- **TRECHO DO DOCUMENTO**:
"""

Veja um exemplo prático da diferença do nome empresarial e marca:
– Nome empresarial: Coca Cola Indústrias Ltda Marca
O nome empresarial é registrado na Junta Comercial do estado em que a empresa está localizada, e sua proteção é estadual.
Por outro lado, de modo mais abrangente, a proteção do registro da marca é em todo o território nacional, concedida pelo instituo Nacional de Propriedade Industrial (INPI), órgão responsável pelos registros de marca no Brasil.
Além disso, o registro da marca é protegido dentro de uma classificação disposta pelo INPI (uma lista composta por 45 classes), que vai depender da atividade empresarial explorada.
Algumas marcas semelhantes podem coexistir, desde que não estejam dentro da mesma classe. Um a marca de salão de beleza “Mulher Bonita”, por exemplo, pode coexistir com uma marca de biquinis “Mulher Bonita”. É por isso que vemos por aí algumas marcas parecidas, mas de seguimentos diferentes.
Notificação extrajudicial
O certificado de registro de marca dá ao proprietário o direito de exclusividade do uso da marca. Para que essa exclusividade seja garantida, a Lei De Propriedade Industrial diz que é crime reproduzir ou imitar, sem autorização do titular, a marca registrada.
Por isso, o titular da marca tem o poder de notificar extrajudicialmente qualquer pessoa que esteja fazendo o uso indevido da marca para que deixe de usá-la imediatamente sob pena de sofrer um processo judicial.

"""

- **LINHAS EXTRAÍDAS**:
"""

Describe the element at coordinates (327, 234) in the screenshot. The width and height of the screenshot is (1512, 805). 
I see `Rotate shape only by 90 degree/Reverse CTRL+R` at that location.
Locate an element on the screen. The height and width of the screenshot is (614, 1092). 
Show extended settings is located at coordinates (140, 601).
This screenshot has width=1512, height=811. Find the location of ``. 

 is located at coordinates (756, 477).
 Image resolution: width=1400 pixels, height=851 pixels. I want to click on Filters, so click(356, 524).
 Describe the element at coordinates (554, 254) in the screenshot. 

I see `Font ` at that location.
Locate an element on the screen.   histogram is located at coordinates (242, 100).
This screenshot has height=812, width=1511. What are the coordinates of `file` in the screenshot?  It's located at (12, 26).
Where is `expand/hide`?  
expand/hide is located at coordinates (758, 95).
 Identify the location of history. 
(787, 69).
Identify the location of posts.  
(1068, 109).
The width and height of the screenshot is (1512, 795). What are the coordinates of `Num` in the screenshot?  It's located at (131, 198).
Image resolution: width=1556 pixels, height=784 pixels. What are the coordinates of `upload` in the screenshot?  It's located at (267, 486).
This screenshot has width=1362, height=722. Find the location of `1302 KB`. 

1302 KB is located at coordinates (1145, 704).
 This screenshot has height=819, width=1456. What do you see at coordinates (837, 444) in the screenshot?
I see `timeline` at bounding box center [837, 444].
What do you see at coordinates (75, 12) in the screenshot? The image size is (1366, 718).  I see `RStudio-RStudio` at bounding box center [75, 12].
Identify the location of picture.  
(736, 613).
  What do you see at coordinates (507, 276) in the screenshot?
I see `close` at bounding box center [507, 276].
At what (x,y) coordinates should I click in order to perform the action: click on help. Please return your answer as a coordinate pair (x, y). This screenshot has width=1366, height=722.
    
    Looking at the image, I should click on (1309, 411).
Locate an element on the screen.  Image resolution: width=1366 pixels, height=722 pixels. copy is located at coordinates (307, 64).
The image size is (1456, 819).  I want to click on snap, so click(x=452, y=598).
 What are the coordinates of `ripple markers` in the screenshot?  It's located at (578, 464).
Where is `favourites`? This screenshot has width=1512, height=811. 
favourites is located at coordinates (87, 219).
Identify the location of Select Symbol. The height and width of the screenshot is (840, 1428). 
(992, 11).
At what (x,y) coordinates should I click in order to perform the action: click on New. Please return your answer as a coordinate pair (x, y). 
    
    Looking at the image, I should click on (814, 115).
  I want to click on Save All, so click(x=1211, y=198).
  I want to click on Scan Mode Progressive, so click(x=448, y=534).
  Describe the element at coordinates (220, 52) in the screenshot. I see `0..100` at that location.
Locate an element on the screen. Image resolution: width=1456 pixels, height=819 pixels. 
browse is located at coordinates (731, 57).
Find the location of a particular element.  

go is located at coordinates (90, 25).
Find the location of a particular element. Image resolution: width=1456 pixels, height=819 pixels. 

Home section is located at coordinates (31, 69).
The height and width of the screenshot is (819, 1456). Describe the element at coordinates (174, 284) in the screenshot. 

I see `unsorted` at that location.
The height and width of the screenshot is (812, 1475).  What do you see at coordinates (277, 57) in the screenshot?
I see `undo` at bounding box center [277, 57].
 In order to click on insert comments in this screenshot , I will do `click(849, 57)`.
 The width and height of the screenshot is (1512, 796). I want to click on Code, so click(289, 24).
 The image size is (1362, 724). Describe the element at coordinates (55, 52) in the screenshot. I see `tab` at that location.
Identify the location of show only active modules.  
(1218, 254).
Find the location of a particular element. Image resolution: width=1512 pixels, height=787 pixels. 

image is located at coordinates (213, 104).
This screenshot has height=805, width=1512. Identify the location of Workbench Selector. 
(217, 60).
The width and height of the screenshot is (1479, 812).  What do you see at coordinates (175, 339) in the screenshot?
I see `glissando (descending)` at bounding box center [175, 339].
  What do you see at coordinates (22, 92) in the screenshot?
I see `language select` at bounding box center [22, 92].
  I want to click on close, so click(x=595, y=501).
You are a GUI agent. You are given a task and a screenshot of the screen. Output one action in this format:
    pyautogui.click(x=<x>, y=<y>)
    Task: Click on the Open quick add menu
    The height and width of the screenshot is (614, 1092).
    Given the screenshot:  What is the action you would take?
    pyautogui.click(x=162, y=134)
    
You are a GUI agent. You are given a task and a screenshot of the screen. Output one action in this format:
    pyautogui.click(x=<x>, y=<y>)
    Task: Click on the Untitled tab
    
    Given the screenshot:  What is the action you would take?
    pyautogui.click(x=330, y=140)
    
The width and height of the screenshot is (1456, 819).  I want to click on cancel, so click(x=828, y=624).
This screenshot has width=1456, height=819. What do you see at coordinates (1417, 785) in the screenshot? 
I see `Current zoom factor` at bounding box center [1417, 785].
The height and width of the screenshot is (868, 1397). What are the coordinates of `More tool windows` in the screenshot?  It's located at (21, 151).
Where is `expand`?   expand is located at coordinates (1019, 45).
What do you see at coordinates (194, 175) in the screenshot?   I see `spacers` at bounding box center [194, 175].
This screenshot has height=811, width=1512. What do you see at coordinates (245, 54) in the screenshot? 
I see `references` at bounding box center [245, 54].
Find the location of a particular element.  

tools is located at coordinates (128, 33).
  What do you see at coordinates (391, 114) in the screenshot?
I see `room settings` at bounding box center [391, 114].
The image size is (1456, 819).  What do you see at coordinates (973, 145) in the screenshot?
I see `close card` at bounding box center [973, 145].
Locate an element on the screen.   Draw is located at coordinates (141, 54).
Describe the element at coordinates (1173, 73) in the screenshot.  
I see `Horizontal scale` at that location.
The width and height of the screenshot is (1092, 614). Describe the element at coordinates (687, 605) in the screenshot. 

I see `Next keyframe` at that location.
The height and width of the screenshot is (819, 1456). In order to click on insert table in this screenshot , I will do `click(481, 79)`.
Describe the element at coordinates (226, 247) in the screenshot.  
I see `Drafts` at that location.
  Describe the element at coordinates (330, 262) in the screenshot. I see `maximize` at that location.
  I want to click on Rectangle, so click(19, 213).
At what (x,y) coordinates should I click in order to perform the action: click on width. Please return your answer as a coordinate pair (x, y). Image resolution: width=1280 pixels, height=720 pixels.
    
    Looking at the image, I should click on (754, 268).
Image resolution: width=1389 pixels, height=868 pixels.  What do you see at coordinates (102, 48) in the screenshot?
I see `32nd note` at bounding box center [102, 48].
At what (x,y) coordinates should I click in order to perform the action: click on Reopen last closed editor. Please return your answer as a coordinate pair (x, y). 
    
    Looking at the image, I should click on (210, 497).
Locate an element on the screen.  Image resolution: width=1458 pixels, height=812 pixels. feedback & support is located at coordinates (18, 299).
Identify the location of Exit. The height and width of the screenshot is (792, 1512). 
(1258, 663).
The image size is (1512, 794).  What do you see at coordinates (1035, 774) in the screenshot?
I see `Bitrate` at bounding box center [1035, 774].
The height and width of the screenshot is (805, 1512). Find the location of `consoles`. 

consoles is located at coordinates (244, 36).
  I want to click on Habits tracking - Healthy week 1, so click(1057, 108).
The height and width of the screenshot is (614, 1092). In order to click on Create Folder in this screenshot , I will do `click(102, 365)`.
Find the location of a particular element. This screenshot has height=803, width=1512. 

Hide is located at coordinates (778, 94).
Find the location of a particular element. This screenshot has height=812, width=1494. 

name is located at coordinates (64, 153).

"""

- **REQUISITOS DO EXERCÍCIO**:
A) Segundo o trecho sobre nome empresarial e marca, quantas classes tem a lista de classificação do INPI?
B) Copie do trecho sobre nome empresarial e marca a parte que começa em "Por outro lado, de" e termina em "de seguimentos diferentes.".

- **RESULTADOS DO EXERCÍCIO**:
A) 45 classes.

B)
Por outro lado, de modo mais abrangente, a proteção do registro da marca é em todo o território nacional, concedida pelo instituo Nacional de Propriedade Industrial (INPI), órgão responsável pelos registros de marca no Brasil.
Além disso, o registro da marca é protegido dentro de uma classificação disposta pelo INPI (uma lista composta por 45 classes), que vai depender da atividade empresarial explorada.
Algumas marcas semelhantes podem coexistir, desde que não estejam dentro da mesma classe. Um a marca de salão de beleza “Mulher Bonita”, por exemplo, pode coexistir com uma marca de biquinis “Mulher Bonita”. É por isso que vemos por aí algumas marcas parecidas, mas de seguimentos diferentes.